The conclusion, therefore, I think is a legitimate one, that under the reissued patent the owners of the patent are not limited to treat as infringements the use of such equivalents only as are actually inexplosive, but they, are entitled to the exclusive use of such equivalents as are inexplosive as compared with nitro-glycerine, and which, while complying with the other requisites of the infusorial earth in the conn-nation, will, also, when combined with nitro-glycerine, form out of the two ingredients a composition which, without losing the great explosive power of nitro-glycerine, is more safe and convenient for transportation, storage and use than nitro-glycerine.

[NOTE. Patent No. 78,317, was granted May 26, 1868, to A. Nobel, and reissued March 17, 1874, No. 5,799. Por other cases involving this patent, see note to Atlantic Giant Powder Co. v. Mowbray, Case No. 624.]

The objection is taken by the counsel for the defendants to the granting of a preliminary injunction by this court in the cases now before the court, for the reason that an action has been pending for two years and upward in the circuit court for the second circuit, in which the same questions are involved, and that no effort has been made to prosecute such action, or to obtain a preliminary injunction. It is proved that this action is pending in the circuit court for the second circuit.

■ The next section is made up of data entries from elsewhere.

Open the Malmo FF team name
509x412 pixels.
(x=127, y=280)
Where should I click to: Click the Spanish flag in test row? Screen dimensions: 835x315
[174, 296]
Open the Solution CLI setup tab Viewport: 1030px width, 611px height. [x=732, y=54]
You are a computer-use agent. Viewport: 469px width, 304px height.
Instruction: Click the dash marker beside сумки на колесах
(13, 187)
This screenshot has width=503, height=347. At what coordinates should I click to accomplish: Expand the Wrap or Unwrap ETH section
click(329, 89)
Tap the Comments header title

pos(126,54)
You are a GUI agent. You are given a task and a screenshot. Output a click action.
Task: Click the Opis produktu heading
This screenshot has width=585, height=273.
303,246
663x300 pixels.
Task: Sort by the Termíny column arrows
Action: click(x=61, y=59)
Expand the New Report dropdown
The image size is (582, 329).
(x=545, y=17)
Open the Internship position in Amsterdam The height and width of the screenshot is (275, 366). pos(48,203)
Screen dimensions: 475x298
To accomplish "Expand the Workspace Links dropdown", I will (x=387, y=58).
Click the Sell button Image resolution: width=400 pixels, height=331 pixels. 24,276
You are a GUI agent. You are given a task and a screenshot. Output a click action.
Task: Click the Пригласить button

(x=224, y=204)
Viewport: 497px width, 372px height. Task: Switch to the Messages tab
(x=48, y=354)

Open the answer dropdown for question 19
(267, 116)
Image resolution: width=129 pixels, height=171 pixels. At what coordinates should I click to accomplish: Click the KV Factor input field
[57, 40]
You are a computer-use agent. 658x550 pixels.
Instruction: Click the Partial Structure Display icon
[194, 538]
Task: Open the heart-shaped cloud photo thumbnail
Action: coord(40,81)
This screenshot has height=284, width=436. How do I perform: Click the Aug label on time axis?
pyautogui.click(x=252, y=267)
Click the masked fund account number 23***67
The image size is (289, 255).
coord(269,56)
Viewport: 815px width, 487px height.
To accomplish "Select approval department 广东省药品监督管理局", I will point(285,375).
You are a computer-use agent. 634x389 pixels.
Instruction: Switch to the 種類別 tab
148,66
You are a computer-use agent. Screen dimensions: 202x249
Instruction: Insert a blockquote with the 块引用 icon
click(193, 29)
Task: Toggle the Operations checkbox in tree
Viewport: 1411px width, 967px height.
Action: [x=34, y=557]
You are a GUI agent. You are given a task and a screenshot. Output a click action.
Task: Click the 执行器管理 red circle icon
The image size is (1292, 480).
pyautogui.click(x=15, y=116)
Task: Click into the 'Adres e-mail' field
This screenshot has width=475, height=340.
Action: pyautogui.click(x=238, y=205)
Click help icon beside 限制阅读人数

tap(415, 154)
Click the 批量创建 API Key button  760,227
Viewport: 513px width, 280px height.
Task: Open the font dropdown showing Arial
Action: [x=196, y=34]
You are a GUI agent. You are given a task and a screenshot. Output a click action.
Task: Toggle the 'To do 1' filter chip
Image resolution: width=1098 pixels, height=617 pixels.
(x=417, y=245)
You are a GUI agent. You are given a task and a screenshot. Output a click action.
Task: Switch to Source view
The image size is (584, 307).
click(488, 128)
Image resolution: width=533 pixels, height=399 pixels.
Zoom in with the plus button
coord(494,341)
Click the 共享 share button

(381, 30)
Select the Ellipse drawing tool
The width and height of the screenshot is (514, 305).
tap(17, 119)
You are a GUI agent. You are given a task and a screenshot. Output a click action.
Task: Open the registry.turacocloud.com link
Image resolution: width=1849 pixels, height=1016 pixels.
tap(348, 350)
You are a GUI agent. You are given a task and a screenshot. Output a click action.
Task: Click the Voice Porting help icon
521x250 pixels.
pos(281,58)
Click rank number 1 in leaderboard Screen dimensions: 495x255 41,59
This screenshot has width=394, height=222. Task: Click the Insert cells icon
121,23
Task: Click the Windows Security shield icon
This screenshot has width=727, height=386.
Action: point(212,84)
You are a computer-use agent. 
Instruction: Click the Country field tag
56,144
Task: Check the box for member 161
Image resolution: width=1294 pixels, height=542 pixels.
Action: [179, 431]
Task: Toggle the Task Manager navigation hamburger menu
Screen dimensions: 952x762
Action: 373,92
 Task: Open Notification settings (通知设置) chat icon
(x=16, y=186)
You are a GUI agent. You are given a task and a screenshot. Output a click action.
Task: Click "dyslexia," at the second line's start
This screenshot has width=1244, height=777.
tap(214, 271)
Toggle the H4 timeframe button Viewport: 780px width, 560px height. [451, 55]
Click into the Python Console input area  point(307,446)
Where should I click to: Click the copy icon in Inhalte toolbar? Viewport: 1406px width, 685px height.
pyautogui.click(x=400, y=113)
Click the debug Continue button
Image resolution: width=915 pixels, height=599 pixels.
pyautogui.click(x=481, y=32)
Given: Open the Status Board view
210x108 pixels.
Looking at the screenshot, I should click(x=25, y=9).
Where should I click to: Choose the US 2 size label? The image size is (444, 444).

It is urged that the courtesy' usually observed by one court toward another court of equal jurisdiction should deter this court from the exercise of its power to grant a preliminary injunction till that case, which was first originated in the other tribunal, should be finally brought to trial and decided by the court.

A consideration of the condition of this litigation in the respective courts will show that there is no foundation for this objection, and no ground for contending that the exercise of the jurisdiction of this court over the subject-matter would involve any want of courtesy to the court in which the other action is pending. It is to be observed, in the first place, that the Nobel patent, under which this litigation arises, has been made the subject of litigation in this circuit, and that the Nobel patent, after a long and patient and exhaustive examination and argument by able counsel, and a hearing of the testimony of the most competent experts, has been adjudicated to be valid. The foundation, therefore, has been laid in this circuit for a motion for a preliminary injunction. The patent itself having been sustained after a. litigation closely contested and free from any pretence of collusion or of any neglect to properly raise and and ably present any issues which could be raised in defence, there is good ground upon which the party complainant can urge with more force its motion for the preliminary injunction in this circuit, in which the validity of the patent itself has been sustained, in which the principal questions arising in this case, as well as in others in relation to the validity of the reissue, have been fully tried and determined.

If such had not been the case in this circuit, and if there were a case pending in another circuit court of the United States involving the validity of this patent which had not been adjudicated upon in this circuit, and that case had progressed to a final hearing and was before the court for adjudication in such other circuit, this court, in the exercise of proper courtesy toward other tribunals of concurrent jurisdiction, would-probably decline to hear a motion for a preliminary injunction, and would certainly decline to adjudicate upon it, under ordinary circumstances, without awaiting the decision of such other circuit court before which the case was pending for adjudication after a final hearing.

It would seem to follow that in this court, in which there has been such adjudication after a final hearing and a determination upon the validity of -the patent, was the place, and peculiarly the proper place, to make the motion for a preliminary injunction, and that the exercise of its jurisdiction involves clearly no want of courtesy to any other tribunal in which such case has not reached a final hearing, and in which the testimony does not appear to have been taken. The. injunctions, therefore, in these cases must issue against the defendants in the usual form.